27th update of 2021 on BlockTrades work on Hive software

in HiveDevs3 years ago (edited)

blocktrades update.png
Below is a list of some of the Hive-related programming issues worked on by BlockTrades team during the past week:

Hived work (blockchain node software)

Most of our work in the past week has focused on HAF, and the hived portion of HAF (sql_serializer plugin) is mostly done now, so we didn’t work on hived much this week.

We did more testing of the sql_serializer plugin on different servers, but we lost some time to hardware problems on the new server (finally resolved now, we had to replace a bad IO card used by the 4xnvme raid drive subsystem because one of the 4 channels was operating too slowly and destroying the performance of the overall raid0 drive).

We merged in a fix to ensure that the account_created_operation is generated in all cases where an account is created: https://gitlab.syncad.com/hive/hive/-/merge_requests/296

We fixed a problem with the way operations were stored inside account history: now normal operations contained in the transactions in a block are stored before the virtual operations generated by processing of the block (previously opposite order).

Also as part of HAF-related work, we modified the build process for hived to ensure that shared object targets are created of several libraries (fc, protocol, and schema): https://gitlab.syncad.com/hive/hive/-/merge_requests/298
This was done because these libraries are re-used by the sql_serializer plugin (which has been moved from the hived repo to the new haf repo discussed further down in this post).

As part of continuing work on the Hive Command-Line Interface (CLI) wallet, we added a ctrl-c handler for the non-daemon mode to allow for more graceful shutdown:
https://gitlab.syncad.com/hive/hive/-/merge_requests/295

We also did a further review of @howo work on rc delegations for hived.

And finally, although no code was written yet, we began reviewing the resource credits code, to see if we can make some quick improvements.
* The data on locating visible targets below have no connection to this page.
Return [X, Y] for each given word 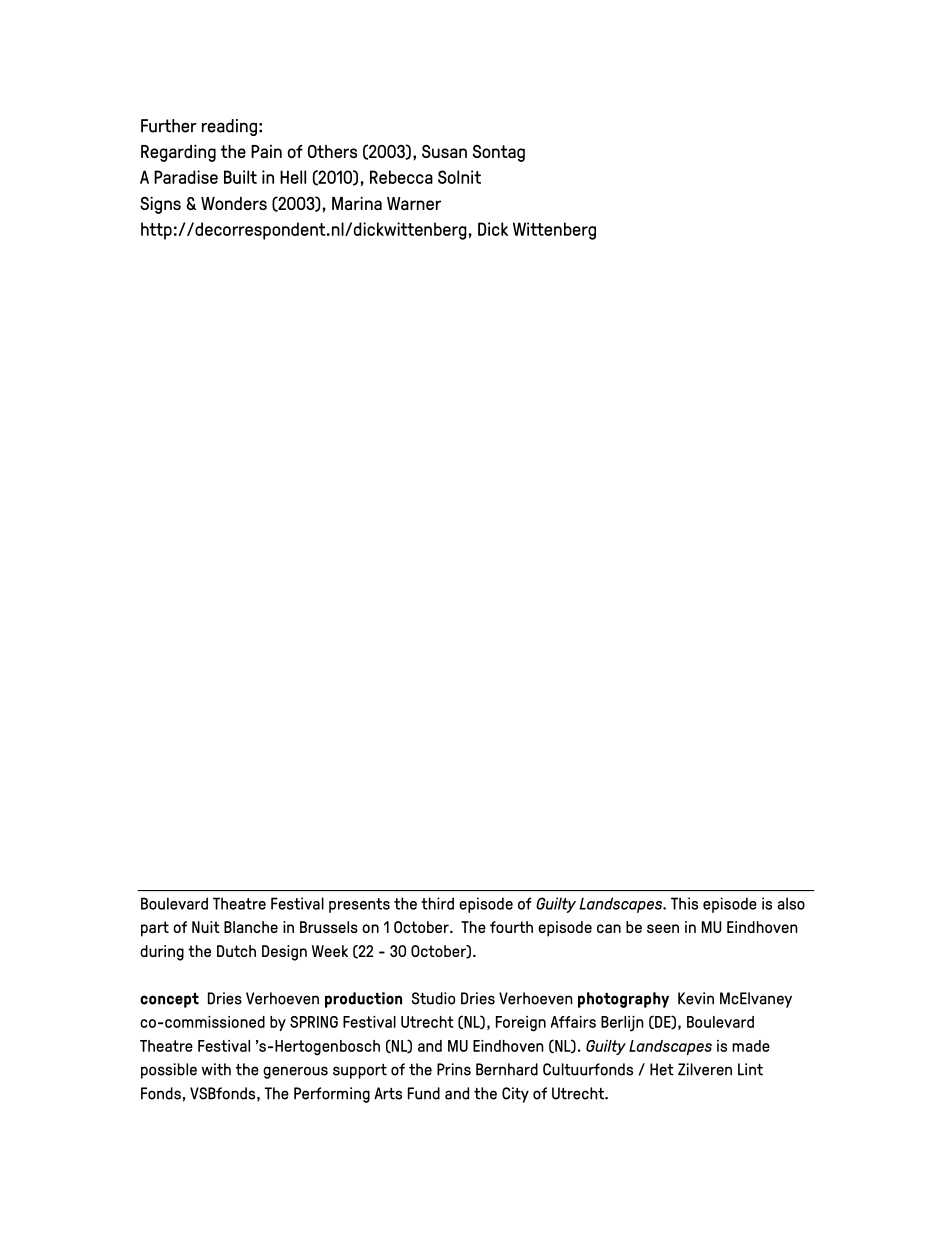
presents [359, 905]
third [437, 903]
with [216, 1069]
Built [240, 177]
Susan [444, 151]
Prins [454, 1069]
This [684, 903]
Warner [414, 203]
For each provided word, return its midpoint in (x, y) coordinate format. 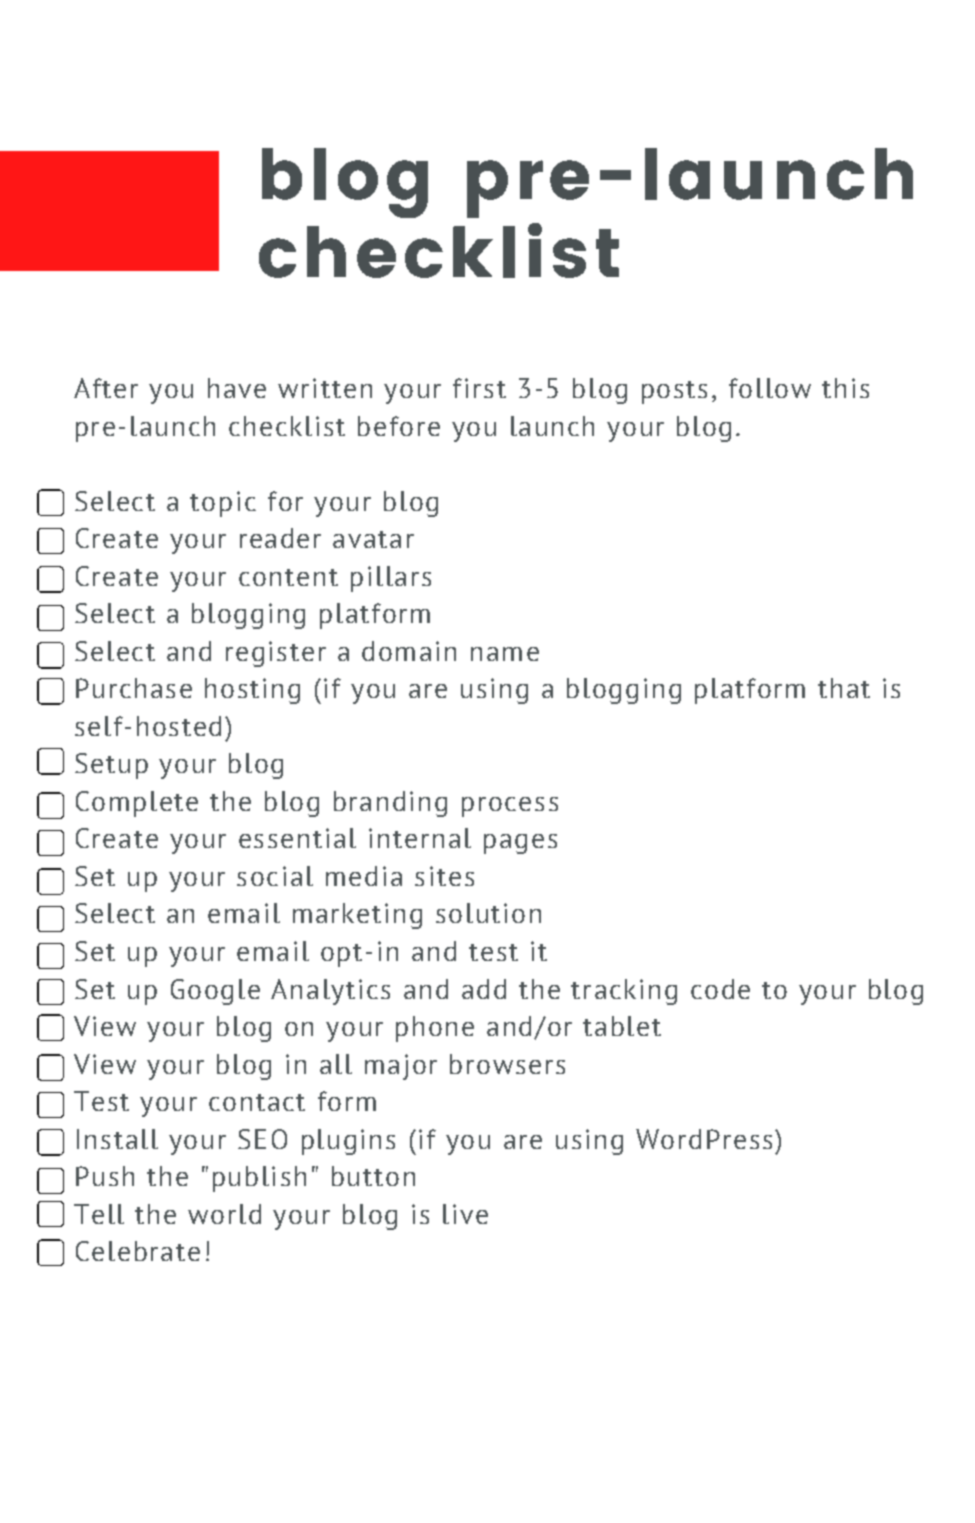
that (844, 688)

So far I can only say that this code is a little more complex mathematically than we originally anticipated.

Condenser

We deployed a new version of hive.blog where @quochuy had reverted the cache buster, and confirmed that this resulted in a good speedup in the average render time of account avatars. We’re also testing a change he made to show RC levels for accounts, which we’ll probably deploy soon.

Hive Application Framework: framework for building robust and scalable Hive apps

We continued to do a lot of testing and performance studies of HAF this week, mostly using the HAF account history app. We completed CI tests for HAF itself (build test, linting, plus unit tests for the postgres extension).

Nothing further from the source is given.